We imagine her, in Hamlet-like paralysis, wondering “should I put in some tuba jokes?” then finally “what is this story even about?”
And there’s her problem. The very first frame of the movie announces, white on black, “This really happened...in Pennsylvania,” as if to suggest that we should find what follows so bewildering that, come on...it had to be a movie! And sure: the story ofJan Lewan, the “Liberace of Polka,” his Ponzi scheme, and his improbable adventures (including an audience with the Pope and a Grammy nomination), is ripe for a retelling. But what sort of story is it that begs to be told?
Forbes has marketed the movie as a Jack Black vehicle. She has cast it as a comedy – with Jason Shwartzman as Lewan’s (apocryphal) star clarinetist Mickey Pizzazz, Jenny Slate as Lewan’s ditsy wife Maria, and JB Smoove as the government investigator who brings the whole scheme down.
But she has not written a comedy. She serves up The Polka King bone dry – The Producers told in the awkward style of Napoleon Dynamite. Her gambit, we suspect, is that the absurdity of the premise, amplified by Jack Black, will carry the picture.
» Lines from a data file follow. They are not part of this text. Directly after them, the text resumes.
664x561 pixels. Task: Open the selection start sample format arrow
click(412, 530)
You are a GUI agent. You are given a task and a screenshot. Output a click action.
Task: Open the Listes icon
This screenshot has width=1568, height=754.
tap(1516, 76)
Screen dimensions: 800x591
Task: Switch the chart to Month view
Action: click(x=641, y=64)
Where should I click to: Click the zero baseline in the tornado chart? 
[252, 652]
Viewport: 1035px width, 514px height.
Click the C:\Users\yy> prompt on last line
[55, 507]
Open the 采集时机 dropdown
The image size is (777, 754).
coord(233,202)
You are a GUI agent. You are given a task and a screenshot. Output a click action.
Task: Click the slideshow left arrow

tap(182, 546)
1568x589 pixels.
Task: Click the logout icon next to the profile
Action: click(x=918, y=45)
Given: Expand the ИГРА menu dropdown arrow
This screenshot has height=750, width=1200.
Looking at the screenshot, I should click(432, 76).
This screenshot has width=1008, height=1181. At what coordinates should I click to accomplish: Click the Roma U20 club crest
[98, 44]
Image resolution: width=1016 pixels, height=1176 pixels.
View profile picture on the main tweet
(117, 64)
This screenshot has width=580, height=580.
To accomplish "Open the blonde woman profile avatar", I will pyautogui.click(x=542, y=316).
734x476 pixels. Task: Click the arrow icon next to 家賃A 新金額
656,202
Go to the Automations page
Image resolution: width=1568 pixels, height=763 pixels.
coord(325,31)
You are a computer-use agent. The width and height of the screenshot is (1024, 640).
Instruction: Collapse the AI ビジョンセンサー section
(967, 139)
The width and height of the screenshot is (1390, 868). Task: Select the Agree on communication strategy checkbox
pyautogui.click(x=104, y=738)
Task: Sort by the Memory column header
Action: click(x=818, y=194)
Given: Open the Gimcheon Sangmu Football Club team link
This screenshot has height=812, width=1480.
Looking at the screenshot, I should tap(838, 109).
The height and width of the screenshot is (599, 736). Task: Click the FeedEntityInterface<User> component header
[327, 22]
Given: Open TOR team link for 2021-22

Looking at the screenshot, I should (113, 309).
But the inherent comedic value of tubas, clarinets, sequins, and funny accents wears thin early on. And while the actors do their best - especially Vanessa Beyer as a costumed bear with a taste for married men, and Jacki Weaver as Lewan's skeptical mother-in-law - we are eventually left with a flat re-enactment of a story about a conman who deceived and hustled those closest to him. As the tale turns more and more bizarre, with Lewan eventually rigging a Ms. Pennsylvania contest so that Maria can win, the less funny, and more sinister, The Polka King becomes.